Cambio de sistema. Mil alaveses con economías apuradas deberán ponerse en contacto con una entidad benéfica o una parroquia para poder seguir recibiendo la comida gratuita que les ayuda a subsistir. ¿La razón? La modificación del funcionamiento de ese plan de ayuda social.
Estas personas necesitadas recibían hasta ahora durante dos veces al año los lotes de comida de manera individual. Pero este programa, llamado 'Alimentos para la solidaridad', ha cambiado de manos y la nueva organización que lo lidera tramitará las entregas a través de entidades benéficas, y no de forma personal.
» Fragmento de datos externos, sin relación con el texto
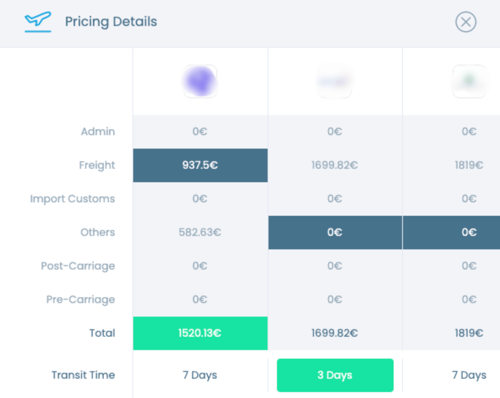Click the highlighted 937.5€ freight cell
500x398 pixels.
200,165
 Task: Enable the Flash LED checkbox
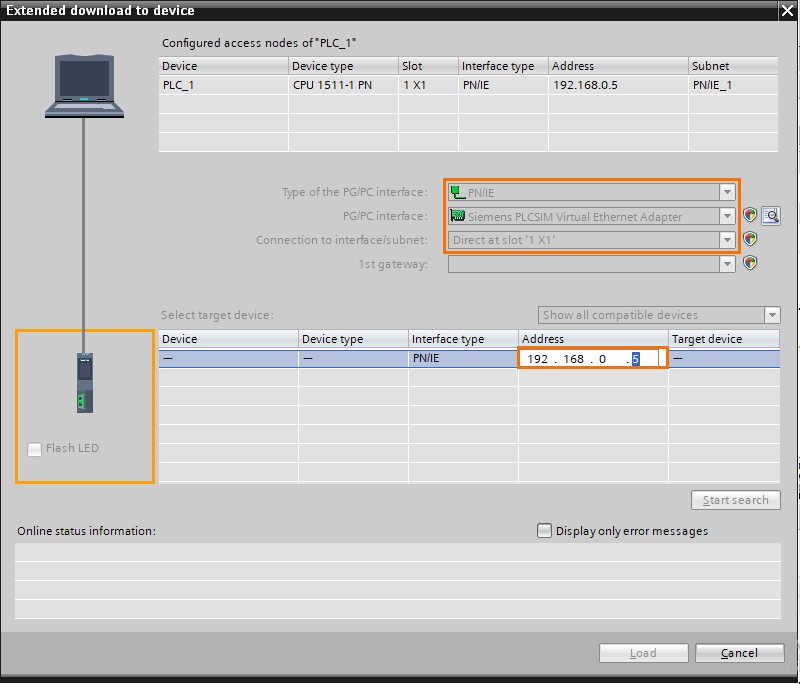coord(34,450)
El Ministerio de Agricultura ha decidido que el Banco de Alimentos sea el que gestione desde marzo la campaña de reparto de decenas de toneladas de comida procedentes de la Unión Europea, lo que ha provocado la drástica modificación y cierto desconcierto entre los beneficiarios.
La organización que ha realizado esta campaña durante los últimos 14 años, Cruz Roja de Álava, había elaborado su propio listado con las personas a las que entregaba individualmente los productos, con las indicaciones que le transmitía el Ayuntamiento de Vitoria.
Funcionamiento
Los trabajadores sociales «nos decían quiénes merecían recibir esta comida. Siempre ha sido así porque hemos querido aprovechar al máximo los productos», subraya la presidenta de la organización humanitaria en Álava, Ana Aguirre. Pero esta manera de trabajar está a punto de desaparecer.
El Banco de Alimentos, que recibe el testigo del programa, ni siquiera solicitará los nombres y apellidos de los beneficiarios de los lotes. Lo que hará, según especificaron sus responsables, será ponerse en contacto con asociaciones benéficas y parroquias que darán el visto bueno a las personas que necesitan esos productos. «Así hemos hecho desde que empezamos con otros programas solidarios y tenemos un listado de unos 65 colectivos sociales y parroquias en Álava con los que trabajamos. Nuestra máxima es evitar el despilfarro», explicó Antonio Eguizábal, responsable de la entidad.
Se da la circunstancia de que aunque la organización hubiera pedido a los anteriores gestores del programa su listado de perceptores, la Cruz Roja no podría dárselo. Y es que incumpliría la Ley de Protección de Datos. «Cometeríamos un delito», alertó Ana Aguirre.
De hecho, esta confidencialidad ha provocado que en Vizcaya no se puedan repartir alimentos a nada menos que 7.000 personas, cuyas identidades no pueden ser reveladas por parte de la Cruz Roja y que antes estaban en el programa. En esa provincia, en cambio, los productos se seguirán dando de forma individual.
En Álava, los beneficiarios del programa han empezado a interesarse por el primer reparto del año y el Banco de Alimentos ya ha recibido las primeras llamadas de confusión. «Les decimos que vayan a alguna asociación benéfica. Les indicamos una adecuada y hasta nos hemos puesto en contacto con alguna para ayudar a varios», precisa Antonio Eguizábal.
El responsable de la organización no ve «demasiados problemas» en la exigencia de este trámite porque «al final, será lo mejor».